City Press drew a blank this week when it attempted to get comment from the 2013 Afcon Local Organising Committee (LOC) head of security Mlungisi Ncame and CAF spokesperson Mahmoud Garga on whether there were special precautions taken to prevent match-fixing during the tournament.

Ncame said he needed to get clarity from LOC chief communications officer Sipho Sithole on whether he could comment on the matter but he did not came back to us, nor did he answer his phone when we tried to call him back.

Garga did not answer his cellphone and did not reply to voice messages and SMSes.

The tournament takes place a month after a damning report from Fifa showed that four Bafana Bafana 2010 World Cup warm-up matches were fixed.

The report shows that the SA Football Association (Safa) was infiltrated by members of a Singapore-based syndicate.

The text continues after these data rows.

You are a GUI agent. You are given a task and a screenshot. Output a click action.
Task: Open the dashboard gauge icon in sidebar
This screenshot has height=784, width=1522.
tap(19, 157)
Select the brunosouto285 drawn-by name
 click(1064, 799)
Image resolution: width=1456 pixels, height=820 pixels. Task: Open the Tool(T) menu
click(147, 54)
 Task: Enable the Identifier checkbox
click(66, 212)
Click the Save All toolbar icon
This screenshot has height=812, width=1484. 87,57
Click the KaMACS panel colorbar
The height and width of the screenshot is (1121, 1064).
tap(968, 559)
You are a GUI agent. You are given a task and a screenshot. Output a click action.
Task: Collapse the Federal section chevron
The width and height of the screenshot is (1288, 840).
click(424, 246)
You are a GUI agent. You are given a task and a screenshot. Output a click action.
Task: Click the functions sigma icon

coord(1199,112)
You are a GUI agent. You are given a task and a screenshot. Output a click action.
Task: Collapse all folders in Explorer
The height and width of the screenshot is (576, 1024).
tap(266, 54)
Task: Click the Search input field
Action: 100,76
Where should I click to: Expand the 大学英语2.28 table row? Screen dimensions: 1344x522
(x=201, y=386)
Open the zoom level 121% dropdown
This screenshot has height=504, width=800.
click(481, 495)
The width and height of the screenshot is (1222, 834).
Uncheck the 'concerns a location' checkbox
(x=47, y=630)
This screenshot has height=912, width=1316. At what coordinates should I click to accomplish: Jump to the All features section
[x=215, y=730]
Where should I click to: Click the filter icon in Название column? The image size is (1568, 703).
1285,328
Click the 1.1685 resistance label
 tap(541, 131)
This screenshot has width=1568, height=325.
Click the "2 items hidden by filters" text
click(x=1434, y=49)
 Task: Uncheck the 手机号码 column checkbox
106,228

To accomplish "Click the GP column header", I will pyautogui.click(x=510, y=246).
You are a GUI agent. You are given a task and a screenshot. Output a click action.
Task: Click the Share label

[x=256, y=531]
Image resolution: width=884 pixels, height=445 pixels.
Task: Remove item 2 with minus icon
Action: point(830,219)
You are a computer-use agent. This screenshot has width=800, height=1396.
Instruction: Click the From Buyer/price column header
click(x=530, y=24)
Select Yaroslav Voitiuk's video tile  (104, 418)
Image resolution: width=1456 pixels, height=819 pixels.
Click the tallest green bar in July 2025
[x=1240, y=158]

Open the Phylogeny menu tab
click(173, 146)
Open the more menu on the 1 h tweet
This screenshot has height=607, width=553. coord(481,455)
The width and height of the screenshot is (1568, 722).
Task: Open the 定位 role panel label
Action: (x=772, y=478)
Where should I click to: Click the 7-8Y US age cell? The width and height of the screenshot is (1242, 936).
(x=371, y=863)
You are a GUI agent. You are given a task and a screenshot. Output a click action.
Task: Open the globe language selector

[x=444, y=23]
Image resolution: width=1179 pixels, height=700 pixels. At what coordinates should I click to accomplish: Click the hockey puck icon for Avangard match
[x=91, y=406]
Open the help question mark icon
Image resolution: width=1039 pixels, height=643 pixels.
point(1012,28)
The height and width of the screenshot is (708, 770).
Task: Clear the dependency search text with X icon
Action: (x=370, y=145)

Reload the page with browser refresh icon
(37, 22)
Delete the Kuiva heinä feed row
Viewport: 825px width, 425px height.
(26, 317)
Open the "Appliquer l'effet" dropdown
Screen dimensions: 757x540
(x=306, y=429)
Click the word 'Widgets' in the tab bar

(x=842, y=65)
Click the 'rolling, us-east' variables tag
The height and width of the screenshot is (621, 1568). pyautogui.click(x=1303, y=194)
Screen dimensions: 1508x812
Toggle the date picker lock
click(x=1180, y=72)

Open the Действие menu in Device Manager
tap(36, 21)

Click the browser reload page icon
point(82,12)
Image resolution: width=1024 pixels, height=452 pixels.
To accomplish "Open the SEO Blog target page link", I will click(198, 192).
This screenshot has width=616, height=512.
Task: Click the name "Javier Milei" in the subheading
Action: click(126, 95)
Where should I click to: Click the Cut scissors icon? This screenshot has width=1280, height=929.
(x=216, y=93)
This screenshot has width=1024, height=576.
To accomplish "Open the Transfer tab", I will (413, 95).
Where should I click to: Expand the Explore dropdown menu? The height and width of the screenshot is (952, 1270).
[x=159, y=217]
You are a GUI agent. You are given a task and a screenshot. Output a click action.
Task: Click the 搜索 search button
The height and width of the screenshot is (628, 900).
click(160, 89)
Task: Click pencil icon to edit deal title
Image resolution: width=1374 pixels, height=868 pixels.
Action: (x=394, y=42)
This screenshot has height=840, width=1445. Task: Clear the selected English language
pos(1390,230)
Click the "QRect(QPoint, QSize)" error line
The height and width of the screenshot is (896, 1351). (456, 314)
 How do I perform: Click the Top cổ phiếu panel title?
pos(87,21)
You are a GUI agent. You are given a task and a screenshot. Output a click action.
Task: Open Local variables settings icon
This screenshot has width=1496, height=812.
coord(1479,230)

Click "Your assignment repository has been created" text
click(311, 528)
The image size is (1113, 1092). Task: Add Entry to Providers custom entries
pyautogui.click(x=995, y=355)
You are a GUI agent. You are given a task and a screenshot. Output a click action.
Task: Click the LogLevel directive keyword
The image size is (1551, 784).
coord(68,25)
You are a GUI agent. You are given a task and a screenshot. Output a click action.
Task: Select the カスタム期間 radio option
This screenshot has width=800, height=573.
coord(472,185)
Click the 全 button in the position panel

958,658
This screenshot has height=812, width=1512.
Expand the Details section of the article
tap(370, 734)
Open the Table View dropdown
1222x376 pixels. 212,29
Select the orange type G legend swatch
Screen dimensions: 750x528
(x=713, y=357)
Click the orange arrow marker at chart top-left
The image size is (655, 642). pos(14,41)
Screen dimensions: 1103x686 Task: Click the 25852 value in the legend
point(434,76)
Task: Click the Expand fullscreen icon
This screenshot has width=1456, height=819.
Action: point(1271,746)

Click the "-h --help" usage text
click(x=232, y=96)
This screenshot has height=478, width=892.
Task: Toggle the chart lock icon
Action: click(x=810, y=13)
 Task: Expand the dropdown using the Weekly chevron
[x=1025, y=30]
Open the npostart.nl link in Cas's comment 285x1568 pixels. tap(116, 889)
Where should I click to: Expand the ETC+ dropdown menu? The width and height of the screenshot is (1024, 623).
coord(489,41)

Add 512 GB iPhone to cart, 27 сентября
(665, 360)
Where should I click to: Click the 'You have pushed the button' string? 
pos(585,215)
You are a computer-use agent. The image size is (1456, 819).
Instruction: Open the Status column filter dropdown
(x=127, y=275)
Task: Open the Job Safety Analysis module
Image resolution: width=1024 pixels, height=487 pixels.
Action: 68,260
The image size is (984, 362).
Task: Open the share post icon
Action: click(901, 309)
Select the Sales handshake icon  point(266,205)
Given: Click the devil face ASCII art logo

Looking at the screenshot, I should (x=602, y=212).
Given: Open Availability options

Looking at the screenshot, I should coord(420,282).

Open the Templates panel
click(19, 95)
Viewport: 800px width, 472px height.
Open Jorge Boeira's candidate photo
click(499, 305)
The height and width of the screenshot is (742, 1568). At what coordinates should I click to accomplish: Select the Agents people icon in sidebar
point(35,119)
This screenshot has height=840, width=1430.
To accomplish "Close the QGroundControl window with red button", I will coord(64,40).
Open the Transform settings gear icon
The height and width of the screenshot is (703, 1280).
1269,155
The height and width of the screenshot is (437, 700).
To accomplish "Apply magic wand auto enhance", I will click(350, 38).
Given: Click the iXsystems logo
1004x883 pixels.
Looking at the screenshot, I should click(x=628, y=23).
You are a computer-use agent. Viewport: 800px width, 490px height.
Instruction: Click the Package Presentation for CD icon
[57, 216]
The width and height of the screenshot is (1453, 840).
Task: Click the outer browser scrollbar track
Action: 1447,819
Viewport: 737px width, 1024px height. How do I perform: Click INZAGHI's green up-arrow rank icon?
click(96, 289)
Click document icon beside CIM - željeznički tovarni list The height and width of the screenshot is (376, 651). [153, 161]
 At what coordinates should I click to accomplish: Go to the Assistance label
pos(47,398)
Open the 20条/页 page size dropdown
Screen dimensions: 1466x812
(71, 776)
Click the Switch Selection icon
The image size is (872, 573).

The matches were against Thailand, Bulgaria, Colombia and Guatemala.

The syndicate ringleader, Wilson Raj Perumal, has served time in a Finnish jail for match-fixing and is now under house arrest in Budapest.

“Many cases are still coming up and I don’t see him coming out of jail soon,” said Valcke, who arrived in South Africa after a two-day conference in Rome.

South Africa is not the only African country whose image has been tainted by reports of match-fixing.

Nigeria is also mentioned in the report for their match against Korea on June 6 2010. Another match involving The Super Eagles against Argentina also raised eyebrows.

The biggest match-fixing scandal on the continent so far was in Zimbabwe, where 98 people, including players – some of whom play in South Africa – and officials, have been handed lifetime bans.

Valcke said Fifa’s legal department was still waiting for more documents from the Zimbabwe Football Association to determine whether the lifetime bans should be made global.

A fake Togolese national team also appeared against Bahrain and seven Zambian players were handed jail terms in Finland over match-fixing.